About this task
Repeat the data that follows, keeping every character intact.

Stored records
#####
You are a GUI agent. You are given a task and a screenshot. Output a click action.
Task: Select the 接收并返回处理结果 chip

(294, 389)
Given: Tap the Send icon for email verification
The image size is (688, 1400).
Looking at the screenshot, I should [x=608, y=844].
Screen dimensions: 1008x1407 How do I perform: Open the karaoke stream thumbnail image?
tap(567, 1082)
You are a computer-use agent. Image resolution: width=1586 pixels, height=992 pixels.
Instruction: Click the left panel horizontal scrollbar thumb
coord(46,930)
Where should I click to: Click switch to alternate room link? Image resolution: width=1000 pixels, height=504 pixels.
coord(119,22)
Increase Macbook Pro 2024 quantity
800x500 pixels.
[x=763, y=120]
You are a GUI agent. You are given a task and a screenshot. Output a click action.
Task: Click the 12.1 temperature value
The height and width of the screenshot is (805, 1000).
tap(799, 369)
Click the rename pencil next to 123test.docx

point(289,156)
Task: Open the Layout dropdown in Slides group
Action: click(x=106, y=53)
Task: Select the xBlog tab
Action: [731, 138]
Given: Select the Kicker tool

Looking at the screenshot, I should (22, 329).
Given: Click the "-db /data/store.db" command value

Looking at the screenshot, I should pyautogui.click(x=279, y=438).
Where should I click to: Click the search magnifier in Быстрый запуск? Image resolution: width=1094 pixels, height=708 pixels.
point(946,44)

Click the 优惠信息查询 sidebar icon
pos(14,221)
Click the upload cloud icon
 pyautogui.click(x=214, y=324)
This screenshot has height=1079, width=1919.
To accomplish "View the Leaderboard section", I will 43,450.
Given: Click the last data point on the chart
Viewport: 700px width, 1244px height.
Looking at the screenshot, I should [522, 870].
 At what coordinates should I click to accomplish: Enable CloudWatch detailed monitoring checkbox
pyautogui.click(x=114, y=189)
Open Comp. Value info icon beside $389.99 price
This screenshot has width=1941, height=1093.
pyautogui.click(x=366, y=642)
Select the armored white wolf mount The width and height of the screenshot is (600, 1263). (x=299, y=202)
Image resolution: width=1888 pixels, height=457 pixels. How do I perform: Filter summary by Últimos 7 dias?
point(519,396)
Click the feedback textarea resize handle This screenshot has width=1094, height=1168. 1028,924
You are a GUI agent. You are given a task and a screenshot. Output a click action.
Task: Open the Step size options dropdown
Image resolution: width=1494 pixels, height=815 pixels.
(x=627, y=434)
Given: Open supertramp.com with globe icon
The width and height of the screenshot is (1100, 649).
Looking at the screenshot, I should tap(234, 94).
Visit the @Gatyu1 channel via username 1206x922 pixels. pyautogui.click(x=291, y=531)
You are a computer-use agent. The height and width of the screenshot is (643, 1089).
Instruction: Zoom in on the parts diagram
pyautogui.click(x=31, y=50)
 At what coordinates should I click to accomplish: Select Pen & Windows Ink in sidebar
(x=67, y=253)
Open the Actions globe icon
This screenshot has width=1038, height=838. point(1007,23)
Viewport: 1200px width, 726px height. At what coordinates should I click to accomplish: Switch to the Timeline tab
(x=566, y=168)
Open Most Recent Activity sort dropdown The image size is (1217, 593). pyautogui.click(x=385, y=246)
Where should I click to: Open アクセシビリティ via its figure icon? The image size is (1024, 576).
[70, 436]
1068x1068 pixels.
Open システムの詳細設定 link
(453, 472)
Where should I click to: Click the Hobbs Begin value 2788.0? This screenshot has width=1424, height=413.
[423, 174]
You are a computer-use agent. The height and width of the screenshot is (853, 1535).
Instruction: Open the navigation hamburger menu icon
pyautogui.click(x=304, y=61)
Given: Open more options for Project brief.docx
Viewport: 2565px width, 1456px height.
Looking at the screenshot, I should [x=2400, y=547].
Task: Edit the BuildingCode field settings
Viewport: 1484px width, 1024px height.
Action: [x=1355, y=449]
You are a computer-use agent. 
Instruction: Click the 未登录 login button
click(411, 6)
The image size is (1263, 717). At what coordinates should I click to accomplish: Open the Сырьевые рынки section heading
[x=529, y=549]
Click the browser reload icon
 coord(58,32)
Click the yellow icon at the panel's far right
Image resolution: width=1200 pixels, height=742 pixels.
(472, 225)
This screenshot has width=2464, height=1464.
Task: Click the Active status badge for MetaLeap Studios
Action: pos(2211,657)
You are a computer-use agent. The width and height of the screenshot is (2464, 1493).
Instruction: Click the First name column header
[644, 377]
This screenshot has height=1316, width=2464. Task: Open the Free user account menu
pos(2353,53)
#####
Solution for this problem
You are a GUI agent. You are given a task and a screenshot. Output a click action.
Task: Select the 接收并返回处理结果 chip

(294, 389)
Given: Tap the Send icon for email verification
The image size is (688, 1400).
Looking at the screenshot, I should [x=608, y=844].
Screen dimensions: 1008x1407 How do I perform: Open the karaoke stream thumbnail image?
tap(567, 1082)
You are a computer-use agent. Image resolution: width=1586 pixels, height=992 pixels.
Instruction: Click the left panel horizontal scrollbar thumb
coord(46,930)
Where should I click to: Click switch to alternate room link? Image resolution: width=1000 pixels, height=504 pixels.
coord(119,22)
Increase Macbook Pro 2024 quantity
800x500 pixels.
[x=763, y=120]
You are a GUI agent. You are given a task and a screenshot. Output a click action.
Task: Click the 12.1 temperature value
The height and width of the screenshot is (805, 1000).
tap(799, 369)
Click the rename pencil next to 123test.docx

point(289,156)
Task: Open the Layout dropdown in Slides group
Action: click(x=106, y=53)
Task: Select the xBlog tab
Action: [731, 138]
Given: Select the Kicker tool

Looking at the screenshot, I should (22, 329).
Given: Click the "-db /data/store.db" command value

Looking at the screenshot, I should pyautogui.click(x=279, y=438).
Where should I click to: Click the search magnifier in Быстрый запуск? Image resolution: width=1094 pixels, height=708 pixels.
point(946,44)

Click the 优惠信息查询 sidebar icon
pos(14,221)
Click the upload cloud icon
 pyautogui.click(x=214, y=324)
This screenshot has height=1079, width=1919.
To accomplish "View the Leaderboard section", I will 43,450.
Given: Click the last data point on the chart
Viewport: 700px width, 1244px height.
Looking at the screenshot, I should [522, 870].
 At what coordinates should I click to accomplish: Enable CloudWatch detailed monitoring checkbox
pyautogui.click(x=114, y=189)
Open Comp. Value info icon beside $389.99 price
This screenshot has width=1941, height=1093.
pyautogui.click(x=366, y=642)
Select the armored white wolf mount The width and height of the screenshot is (600, 1263). (x=299, y=202)
Image resolution: width=1888 pixels, height=457 pixels. How do I perform: Filter summary by Últimos 7 dias?
point(519,396)
Click the feedback textarea resize handle This screenshot has width=1094, height=1168. 1028,924
You are a GUI agent. You are given a task and a screenshot. Output a click action.
Task: Open the Step size options dropdown
Image resolution: width=1494 pixels, height=815 pixels.
(x=627, y=434)
Given: Open supertramp.com with globe icon
The width and height of the screenshot is (1100, 649).
Looking at the screenshot, I should tap(234, 94).
Visit the @Gatyu1 channel via username 1206x922 pixels. pyautogui.click(x=291, y=531)
You are a computer-use agent. The height and width of the screenshot is (643, 1089).
Instruction: Zoom in on the parts diagram
pyautogui.click(x=31, y=50)
 At what coordinates should I click to accomplish: Select Pen & Windows Ink in sidebar
(x=67, y=253)
Open the Actions globe icon
This screenshot has width=1038, height=838. point(1007,23)
Viewport: 1200px width, 726px height. At what coordinates should I click to accomplish: Switch to the Timeline tab
(x=566, y=168)
Open Most Recent Activity sort dropdown The image size is (1217, 593). pyautogui.click(x=385, y=246)
Where should I click to: Open アクセシビリティ via its figure icon? The image size is (1024, 576).
[70, 436]
1068x1068 pixels.
Open システムの詳細設定 link
(453, 472)
Where should I click to: Click the Hobbs Begin value 2788.0? This screenshot has width=1424, height=413.
[423, 174]
You are a computer-use agent. The height and width of the screenshot is (853, 1535).
Instruction: Open the navigation hamburger menu icon
pyautogui.click(x=304, y=61)
Given: Open more options for Project brief.docx
Viewport: 2565px width, 1456px height.
Looking at the screenshot, I should [x=2400, y=547].
Task: Edit the BuildingCode field settings
Viewport: 1484px width, 1024px height.
Action: [x=1355, y=449]
You are a computer-use agent. 
Instruction: Click the 未登录 login button
click(411, 6)
The image size is (1263, 717). At what coordinates should I click to accomplish: Open the Сырьевые рынки section heading
[x=529, y=549]
Click the browser reload icon
 coord(58,32)
Click the yellow icon at the panel's far right
Image resolution: width=1200 pixels, height=742 pixels.
(472, 225)
This screenshot has width=2464, height=1464.
Task: Click the Active status badge for MetaLeap Studios
Action: pos(2211,657)
You are a computer-use agent. The width and height of the screenshot is (2464, 1493).
Instruction: Click the First name column header
[644, 377]
This screenshot has height=1316, width=2464. Task: Open the Free user account menu
pos(2353,53)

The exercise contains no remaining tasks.